Die Ariane Group, ein Joint Venture von Airbus und Safran, hat vorläufige Sondierungsgespräche über das MBT-System aufgenommen. Vincent Pery, Leiter der Militärsparte des Unternehmens, traf sich bereits mit Vertretern mehrerer europäischer Staaten. Besonders großes Interesse zeigen dabei Frankreich und Deutschland: Während die Bundesregierung erste Vorabgespräche führte, steht das französische Verteidigungsministerium in fortlaufendem Austausch mit dem Konzern.
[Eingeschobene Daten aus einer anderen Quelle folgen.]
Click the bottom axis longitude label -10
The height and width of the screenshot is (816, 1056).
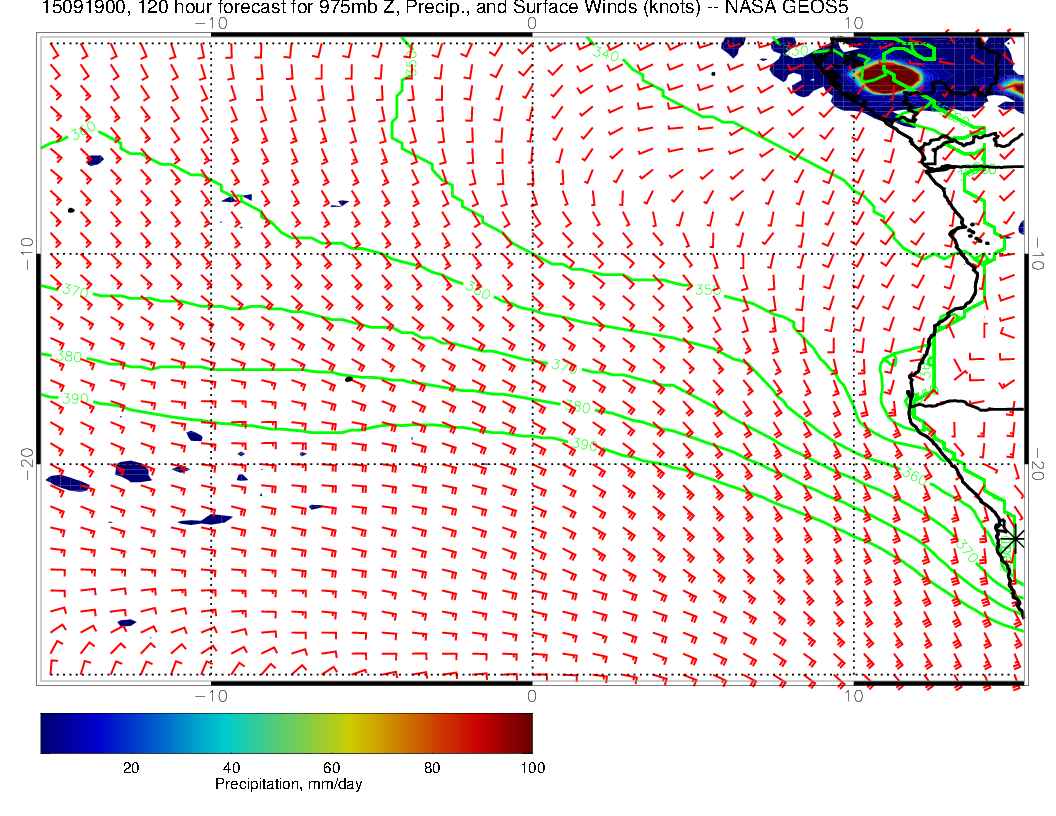pyautogui.click(x=210, y=696)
Im Gegensatz zu den bestehenden nuklearfähigen Systemen der Ariane Group wären die MBT-Raketen mit konventionellen Sprengköpfen ausgestattet und darauf ausgelegt, Ziele in über 1.000 Kilometern Entfernung innerhalb weniger Minuten zu treffen. Ballistische Raketen folgen dabei – anders als Marschflugkörper – einer hochgeschwungenen Flugbahn, was sie zwar schneller, aber auch schwerer abfangbar macht.
Deutschland verfügt derzeit über keine eigenen langstreckigen ballistischen Raketen. Der Vorstoß fällt in eine Phase, in der Europa seine militärische Abhängigkeit von den USA diskutiert. Allerdings befindet sich das MBT-Programm noch in einem frühen Stadium; eine vollständige Einsatzbereitschaft würde Jahre in Anspruch nehmen.
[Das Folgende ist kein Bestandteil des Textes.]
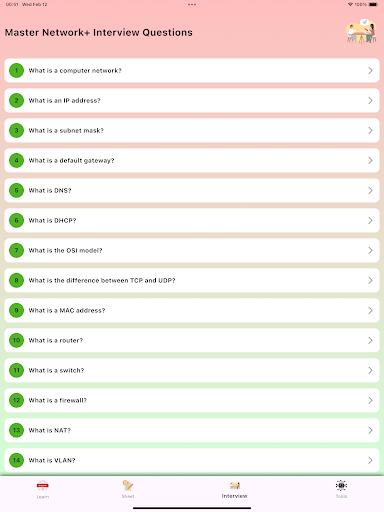Open 'What is a MAC address?' row
384x512 pixels.
[192, 310]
Sollte das System realisiert werden, würde es europäischen Staaten eine neue strategische Fähigkeit verleihen. Die Beteiligung der Ariane Group deutet darauf hin, dass das Projekt von deren bestehendem Raketen-Know-how profitieren könnte. Derzeit liegt der Fokus jedoch darauf, breitere politische Unterstützung und die notwendige Finanzierung zu sichern.
Fortschritte in MBT-Projekt durch laufende Gespräche mit Deutschland
Das MBT-Programm der Ariane Group hat eine fortgesetzte Zusammenarbeit mit Deutschland erlebt. Am 19. Februar 2026 fanden Diskussionen statt, die das anhaltende Interesse der deutschen Bundesregierung an der ballistischen Raketeninitiative bestätigen. Diese Gespräche folgen früheren Vorab-Austausch und deuten auf wachsende politische Unterstützung für das Projekt hin.